Wyatt bu sefer elinde gaz lambası ile birlikte kahkahalar atarak ringe doğru ilerlemeye başlıyor. Tüm The Righteous ekibi bitik vaziyette yatarlarken Wyatt ringe giriyor ve Dutch'ı yerden kaldırıyor. ''Karanlık, aydınlığı yutar!'' diye bağırıyor ve ona da bir Sister Abigail!
Ringin ortasında Wyatt dizleri üstüne çöküyor. Strowman ve Rowan'da tam arkasına geçiyorlar Wyatt'ın. Wyatt iki elini de yanına açıyor. Kameralar ringin ortasındaki üç isme yakınlaşırken bir anda ışıklar bir kez daha kesiliyor. Işıklar geri geldiğinde Wyatt Family ekibi ringde yoklar. The Righteous ekibi arenanın farklı yerlerinde yerde yatarlarken kameralarımız kapanıyor ve reklamlara gidiyoruz.
Özet bittiğinde Wyatt ışıkları geri getirmeden sandalyesinde sallanarak lambasını yere bırakıyor. "You Suck" sesleri arasında seyirciye bakıyor.

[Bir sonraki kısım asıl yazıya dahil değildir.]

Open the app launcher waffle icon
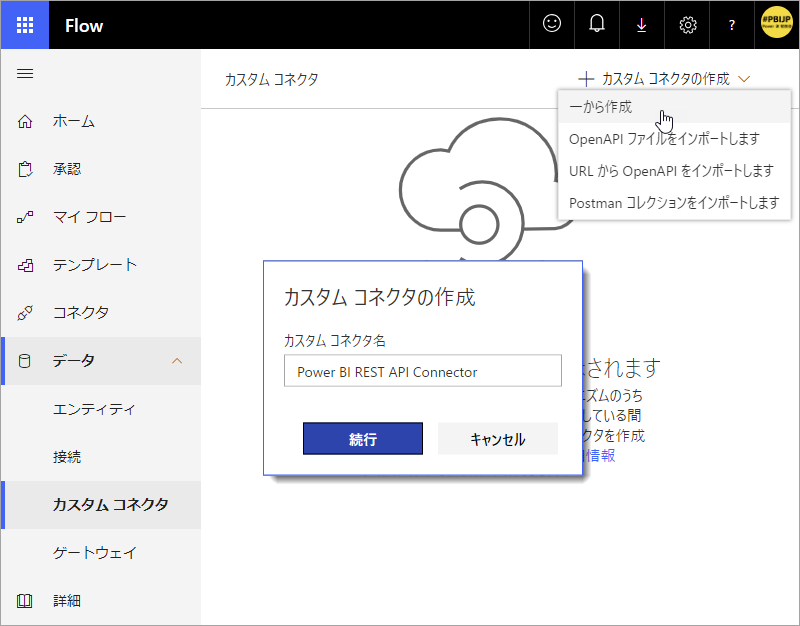Screen dimensions: 800x626 24,24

"Aile" kavramıyla ilgili bugüne kadar bütün bildiklerinizi unutun ve Bray amcanıza bir kez olsun kulak verin. (Wyatt sırıtıyor.) İki insanın bir aile teşkil etmesi için aynı köklerden beslenmeleri ya da aynı kanı taşıyor olmaları yetmez. Günü gelir, aynı anadan doğma iki adamın birbirine nasıl kıydığını televizyon ekranlarından izlersiniz. Annesinin kafasını kesip sokağa atan eroinmanların haberleriyle dehşete düşersiniz. Ama hiç bir zaman, kendi başınıza benzeri gelene kadar aile olma kavramının neye karşılık geldiğini bilemezsiniz. Bugün sizlere bir kıyak geçeceğim ve bir kez daha yaşamınızla beyninizdeki kavramlar sözlüğü arasındaki bir boşluğu dolduracağım. Size bugün; aileden bahsedeceğim... ve gerçekten bir aile teşkil eden üç adamın neler yapabileceğini! Bir yere gidelim: Hiçliğin ortasında. Elektrik yok. Su tamamen doğal imkanlarla elde ediliyor. Gece karanlık ortalığı sardığında çocuklar birbirlerine sarılarak ve çevrelerinde olup bitenlere karşı tamamen birbirlerine duydukları güven sonucu sabahı edebiliyorlar. 1940'ların günümüzdeki hali gibi. Kilometrelerce ötede şehir çocuğu Corn Flakes'ini kasesine doldurup renkli televizyonunu izleyerek sıcak bir uykuya dalarken; o hiçliğin ortasındaki tahta kulübede çocuklar sadece birbirinin varlığından dahi umut ve mutluluk devşirmeyi başarabiliyorlar. Hiç bir ayrım da yok. Kimin babasının ne iş yaptığı, kimin uzun kimin kısa olduğu, kimin soy isminin ne olduğu kimsenin umurunda değil. Çünkü herkes kendi hikayesini bir kenara bırakmış durumda. (Wyatt ayağa kalkıp volta atmaya başlıyor.) Herkes ailelerinin hikayelerini taşıyan soy isimlerini birer balıkçı çizmesi gibi duvara asmış durumda. Ve o karanlık gün gelip çattığında, fırtına her zamankinden daha sert estiğinde o çocukları ayakta tutan yegan şey aralarındaki kardeşlik bağı. Burayı dikkatle dinleyin madamlar ve mösyöler: Birbirlerinin hesabına çalıştıkları için değil, birbirlerinden herhangi bir menfaatleri oldukları için de değil; sadece onları kardeş tayin eden kaderi kucaklayabilecek olgunluğa sahip oldukları için birlikteler!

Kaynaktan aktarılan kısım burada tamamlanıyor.